[TASK DESCRIPTION] Count the lines below that contain the string "each". Reply with the number alone.

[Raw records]
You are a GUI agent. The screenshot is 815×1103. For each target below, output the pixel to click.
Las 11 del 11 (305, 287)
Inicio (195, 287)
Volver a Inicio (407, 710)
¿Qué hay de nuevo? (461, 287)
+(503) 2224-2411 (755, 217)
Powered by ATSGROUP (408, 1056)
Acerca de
...
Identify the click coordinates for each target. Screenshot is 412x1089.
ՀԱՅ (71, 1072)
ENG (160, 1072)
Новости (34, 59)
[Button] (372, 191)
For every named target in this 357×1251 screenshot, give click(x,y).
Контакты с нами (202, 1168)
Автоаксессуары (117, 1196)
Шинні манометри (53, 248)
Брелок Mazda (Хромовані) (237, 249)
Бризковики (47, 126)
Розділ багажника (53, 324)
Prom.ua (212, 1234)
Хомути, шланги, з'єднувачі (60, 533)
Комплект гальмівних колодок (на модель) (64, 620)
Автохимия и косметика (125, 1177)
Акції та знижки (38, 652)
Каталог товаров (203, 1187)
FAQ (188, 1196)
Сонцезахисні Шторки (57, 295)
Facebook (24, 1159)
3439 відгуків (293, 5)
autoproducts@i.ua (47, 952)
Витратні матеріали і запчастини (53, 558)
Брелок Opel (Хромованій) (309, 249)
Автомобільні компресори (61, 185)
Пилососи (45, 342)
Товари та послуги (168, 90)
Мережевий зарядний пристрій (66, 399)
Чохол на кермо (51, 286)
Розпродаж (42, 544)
--
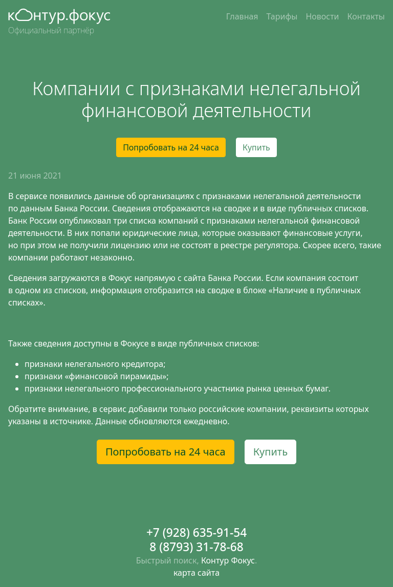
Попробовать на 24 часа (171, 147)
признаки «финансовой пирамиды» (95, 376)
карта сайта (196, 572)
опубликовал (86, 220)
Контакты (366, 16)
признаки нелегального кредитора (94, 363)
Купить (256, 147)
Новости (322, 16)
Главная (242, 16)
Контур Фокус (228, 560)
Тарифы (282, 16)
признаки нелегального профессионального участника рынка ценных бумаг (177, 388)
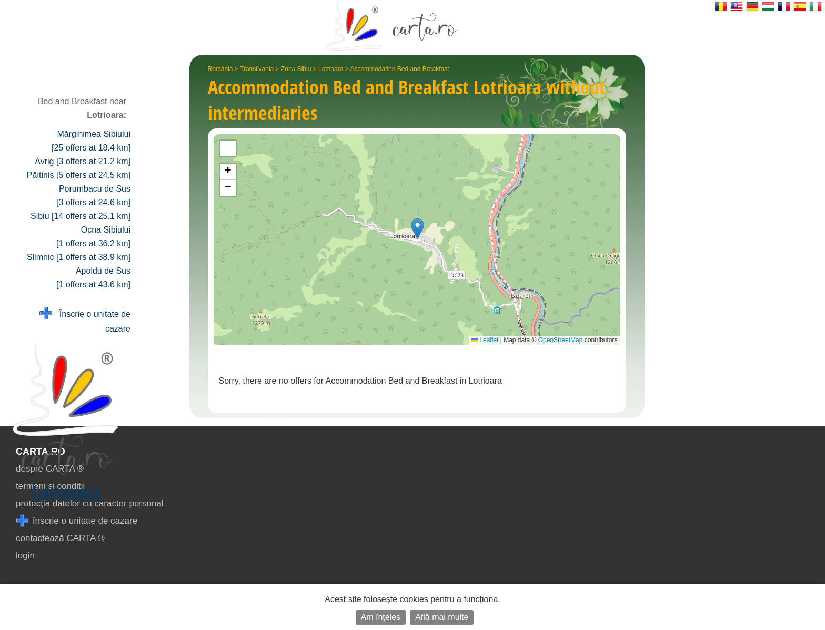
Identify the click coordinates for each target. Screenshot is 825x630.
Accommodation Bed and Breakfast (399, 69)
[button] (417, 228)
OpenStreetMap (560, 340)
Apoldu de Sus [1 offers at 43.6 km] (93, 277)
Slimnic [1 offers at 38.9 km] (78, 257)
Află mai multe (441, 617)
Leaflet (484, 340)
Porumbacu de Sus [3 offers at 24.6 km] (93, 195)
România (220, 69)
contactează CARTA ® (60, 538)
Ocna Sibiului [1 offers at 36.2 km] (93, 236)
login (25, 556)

[RESULT] 3